子育てをしていると、何度も「最後」の瞬間が訪れ、その度に息子の成長を実感し、嬉しい反面、寂しさがこみ上げてくる。

ずっと私たち両親のことを「パパ」「ママ」と呼んでいた息子が、小学校3年生の時、なんの前触れもなく、ある日突然「お父さん」「お母さん」と呼びだした。

嬉しい反面、ちょっとだけ寂しく、気恥ずかしさを感じたのを覚えている。

そして、気が付いたら自分の事を「ボク」ではなく「オレ」と言うようになり、徐々に成長していった。

息子が最後に人前で涙を流したのはいつだろう?「人前で泣くこと」をいつしか卒業し、気が付くと、いつのまにか男になっていた。

そして、高校3年生になる息子に、また最後の瞬間が訪れた。

給食も食堂もない高校に進学した息子。そんな息子のため、日曜日以外の3年間、ほぼ毎日、朝5時に起きてお弁当を作った。

そのひとつひとつに思い出がある。

息子が大好きなカレーをタッパーに入れた日は、帰宅するなり『弁当にカレー入れんじゃねーよ!』と怒られ、良かれと思ってキャラ弁を作った日も『ガキじゃねーんだから勘弁してくれよ』と言われケンカになり、一週間、日の丸弁当しか作らなかったこともある。

翌週、息子が謝って来たので、久々に気合を入れてお重を作ったら『運動会じゃあるまいし、あんなにたくさん食べきれないよ!』と文句を言われた。

そんな息子への想いと思い出が詰まったお弁当箱。

明日は、息子へそんなお弁当を作る最後の日。何を作ろうか迷った挙句、一度も文句を言われたことがない定番の『唐揚げ&のり弁』に決めた。

翌朝、5時に起き、キッチンへ行くと息子のお弁当箱がテーブルに置いてあり、手紙が添えてあった。

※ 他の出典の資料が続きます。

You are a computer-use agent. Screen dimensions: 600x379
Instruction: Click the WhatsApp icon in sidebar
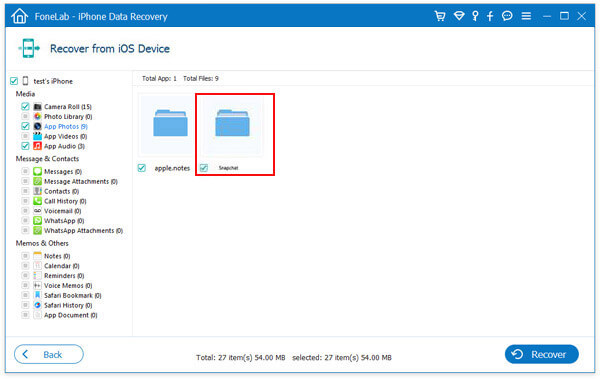tap(37, 221)
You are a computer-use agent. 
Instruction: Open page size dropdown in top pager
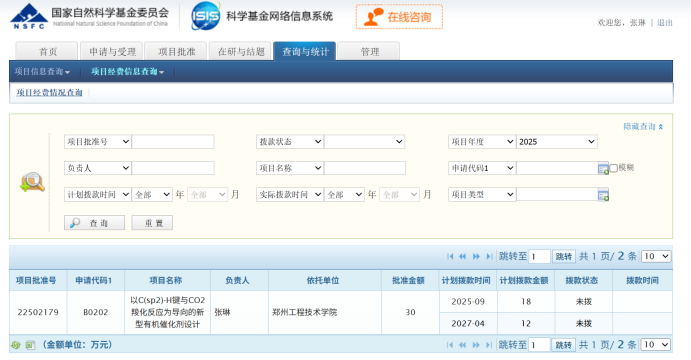pos(656,256)
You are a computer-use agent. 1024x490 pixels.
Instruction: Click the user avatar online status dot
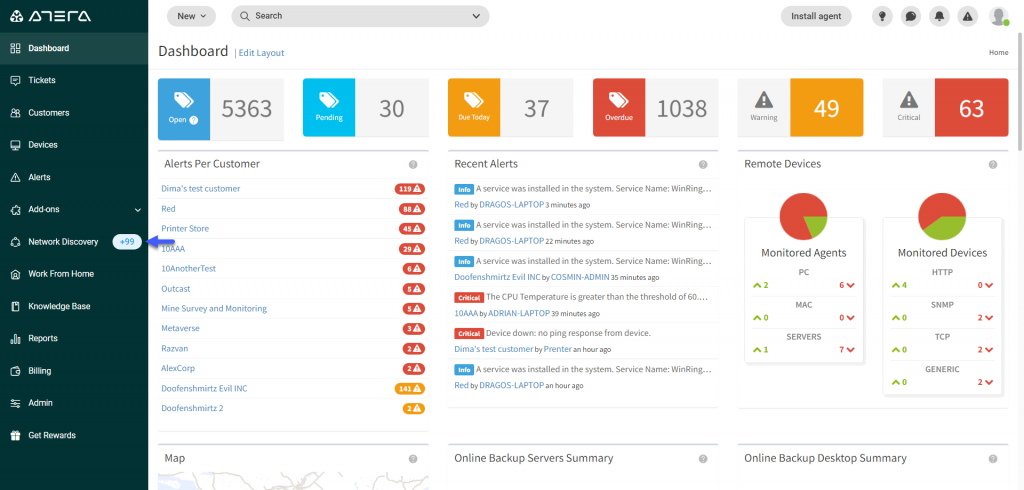tap(1005, 22)
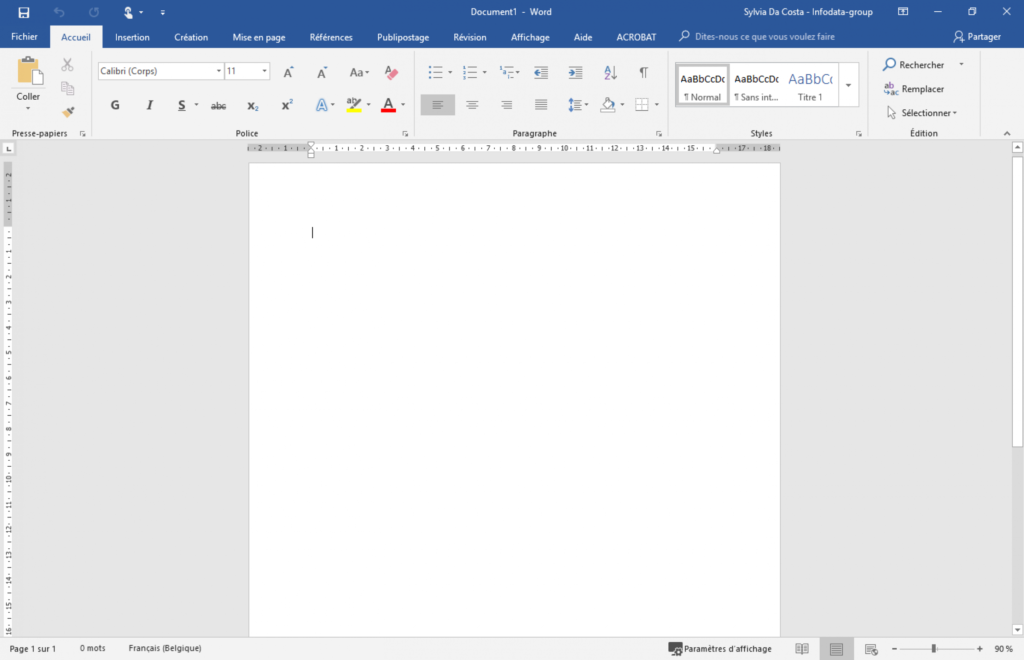Click the Partager share button
The height and width of the screenshot is (660, 1024).
(x=977, y=37)
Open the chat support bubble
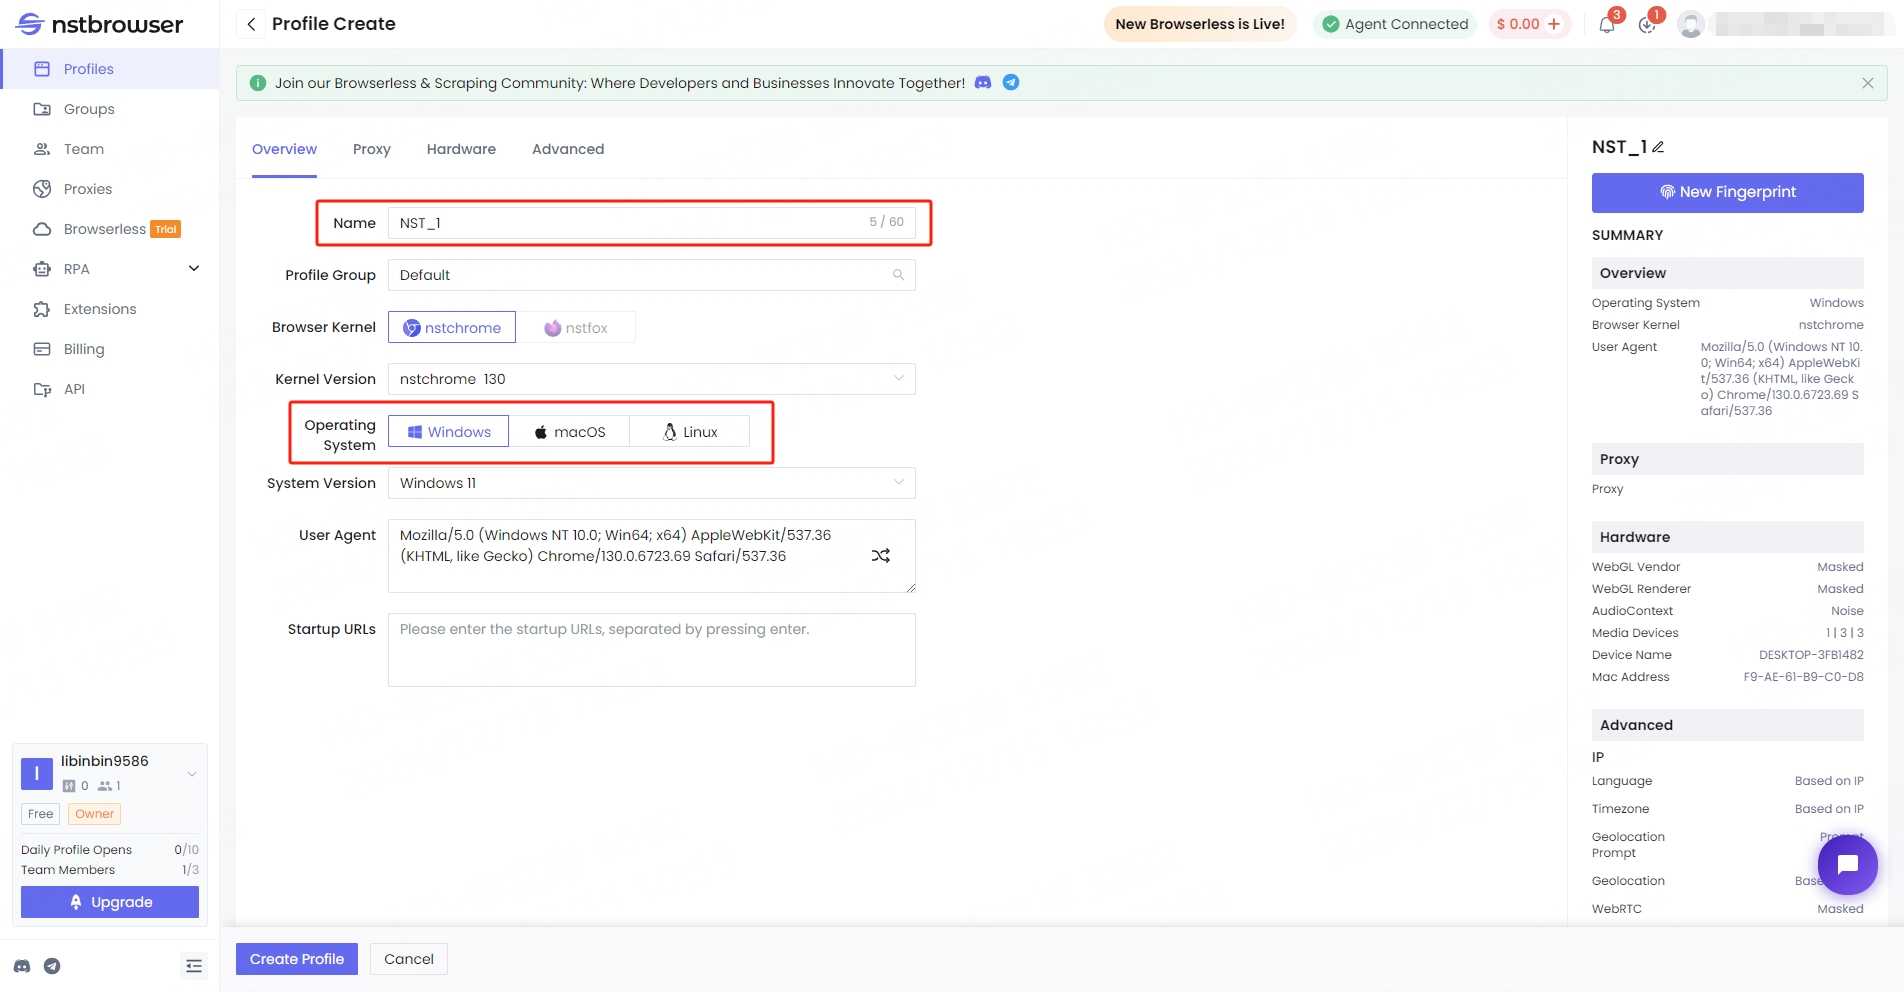Image resolution: width=1904 pixels, height=992 pixels. [1847, 864]
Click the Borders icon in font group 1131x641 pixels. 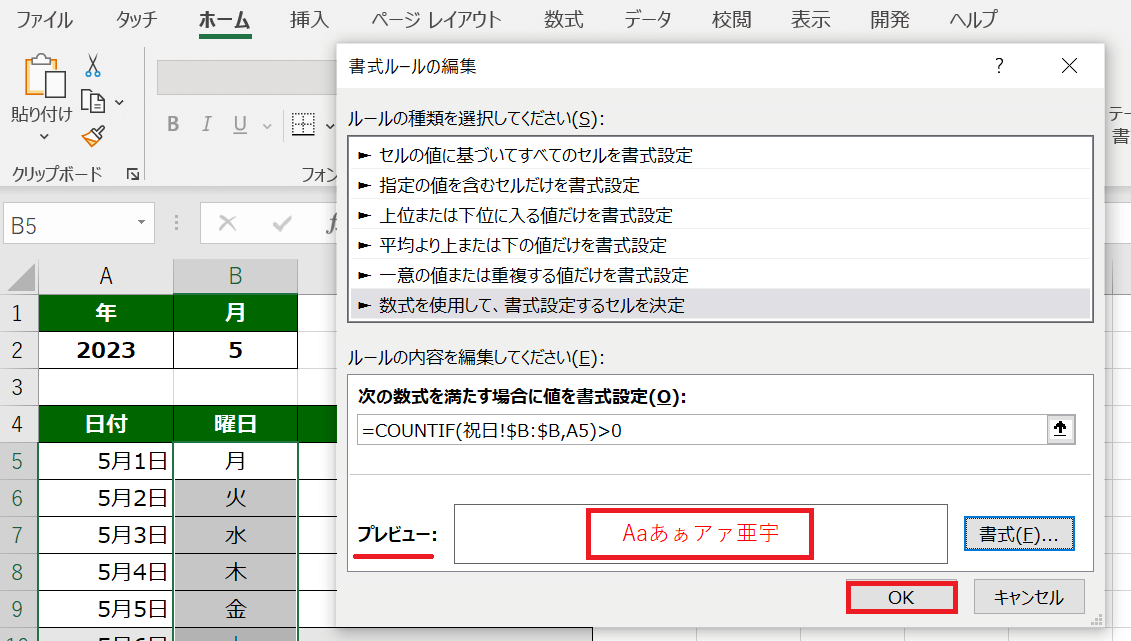(x=302, y=124)
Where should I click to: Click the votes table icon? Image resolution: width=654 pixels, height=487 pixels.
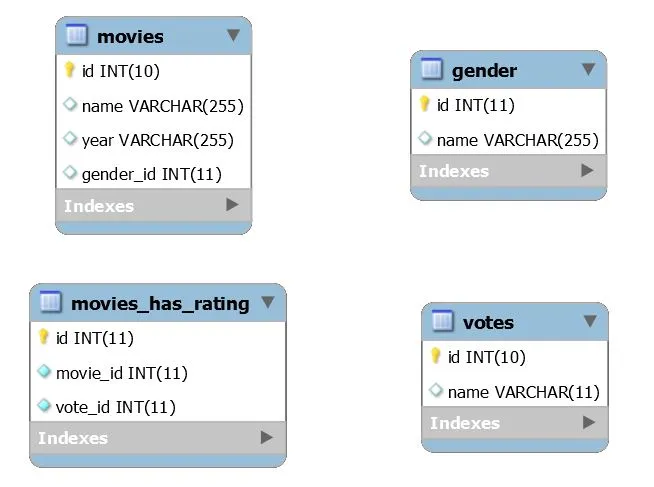tap(443, 322)
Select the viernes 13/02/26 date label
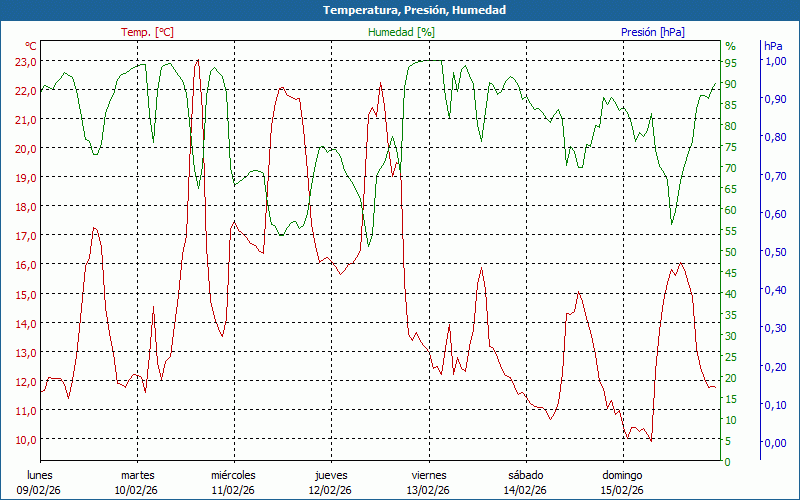Viewport: 800px width, 500px height. click(x=428, y=482)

『お母さん、3年間、毎日お弁当を作ってくれてありがとう。感謝を込めてお弁当を作りました。朝ごはんに食べてください。そして、自分で作ってみて『これを毎日やってくれていたんだ』と実感しました。3年間、本当にごちそう様でした。召し上がれ~。P.S お母さんのお弁当で一番好きなメニューにしました。 僕にとってのおふくろの味です。』

思わず涙が零れ、朝から胸がいっぱいになった。

お弁当箱を開けると、『唐揚げ&のり弁』だった。